Georgetown, Guyana – (October 31, 2016) The Ministry of the Presidency refutes the deliberately misleading and malicious letter, which was carried in the Monday, October 31, 2016 edition of the Guyana Times, titled “Crime will be with us for the foreseeable future”, in which the author misquoted His Excellency President David Granger, in an attempt to create mischief in the society.
The author of the letter, Mr. Neil Adams, claims that the President in his address to Parliament on October 13, 2016, said that “the Opposition is responsible for crimes in Guyana and that they “were killing Black youths” when they were in Government”. He even provided statistics to support his point, stating that “400 young black men were murdered by the PPP/C regime.”

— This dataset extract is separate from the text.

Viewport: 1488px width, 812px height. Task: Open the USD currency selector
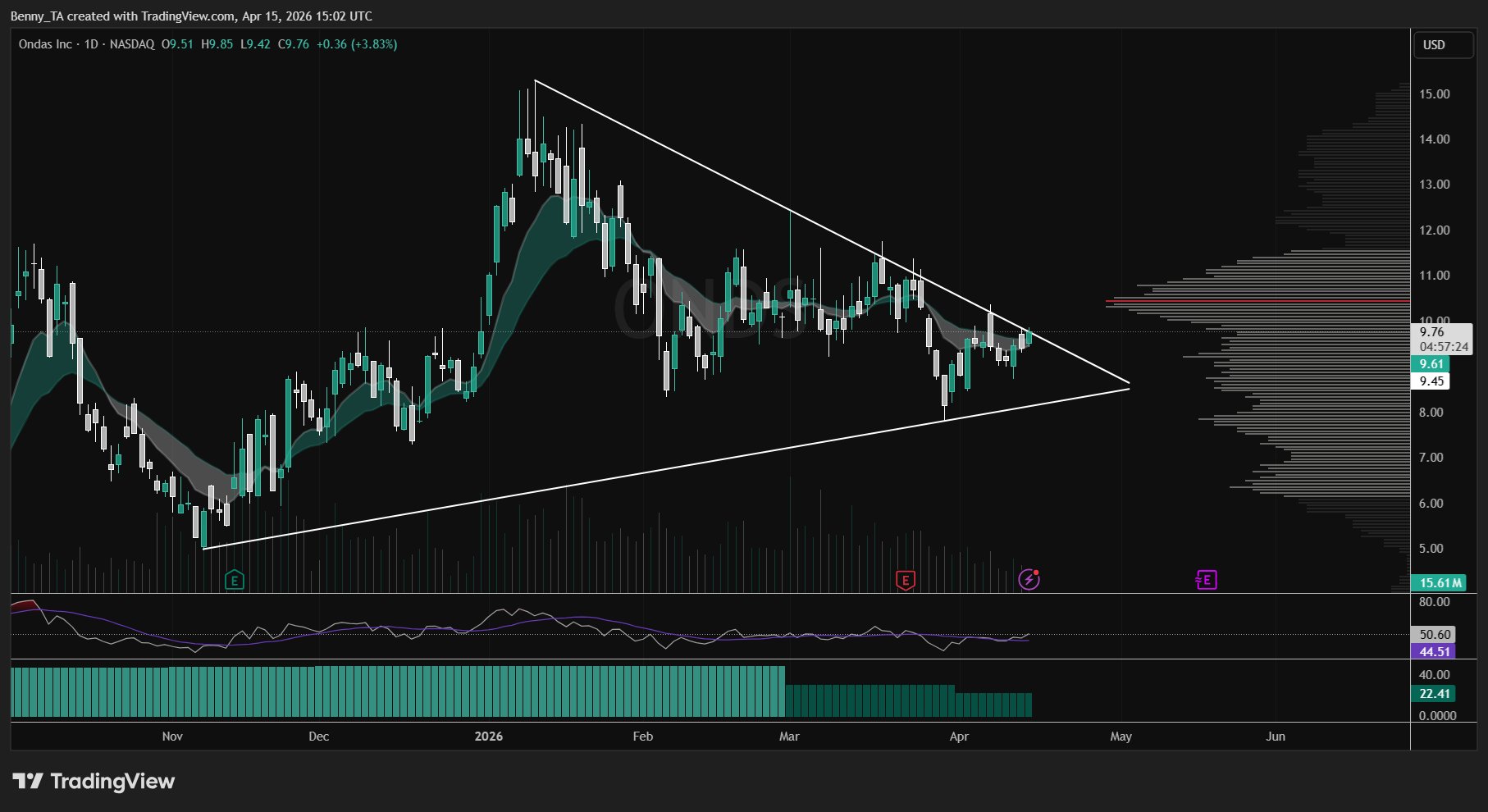pyautogui.click(x=1442, y=45)
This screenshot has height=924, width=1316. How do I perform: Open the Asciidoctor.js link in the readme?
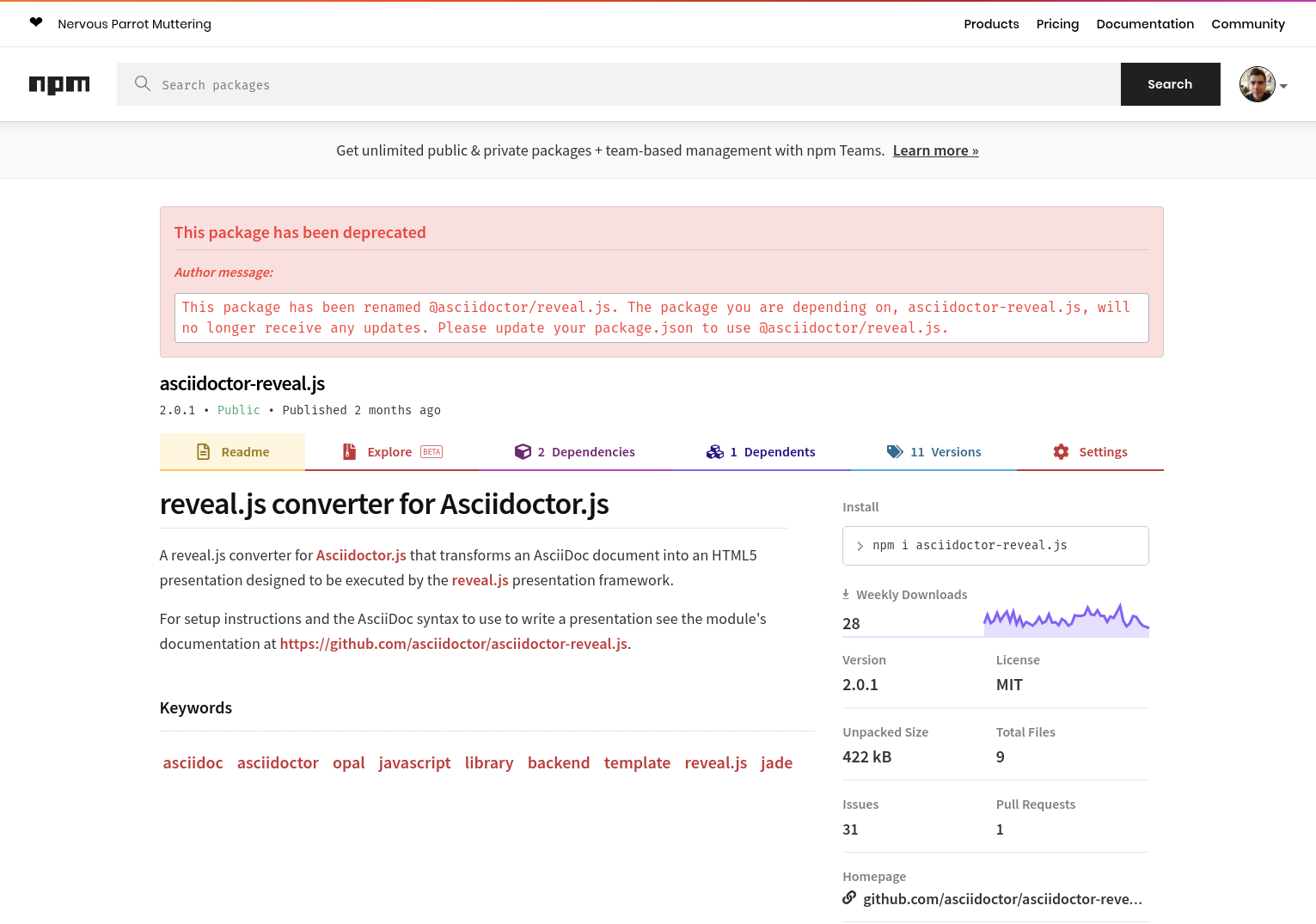point(361,554)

The Ministry is categorically condemning these assertions and is disappointed that such a letter could be published, despite the fact that the President’s speech was publicised via television, radio, the internet and other communication platforms. The assertions carried therein have no basis in fact and were clearly designed to mislead the public. The Ministry, therefore, is calling for an immediate retraction from the publishers of the Guyana Times.
Contrary to the letter, in his address to Parliament, the President said: “Dreams of a ‘good life’ turned into a horrible nightmare at the dawn of the new millennium. The most unforgettable experiences and most frightening evidence of our descent into chaos were the bloody, drug-driven, decade-long ‘Troubles’. The ‘Troubles’ will be remembered as the darkest hour in our history. It was a time of the un-investigated assassination of a Minister; of the investigation into the alleged implication of another Minister in the direction of a ‘death squad’; of the alleged implication of yet another Minister in the acquisition of a computer to track the telephone communication and location of adversaries targeted for assassination. It was a time of arbitrary arrests; of disappearances and of torture of young men; of the surge in armed robberies, narco-trafficking and gun-running. During that first, deadly decade, there were 1,317 murders and 7,865 armed robberies.”
The Ministry of the Presidency is calling for an immediate retraction of this headline and urges that media entities act more responsibly, by ensuring that their content is factual. While the Government of Guyana promotes and supports press freedoms, it is also important that the media responsibly treat their role to provide accurate information to the members of the public.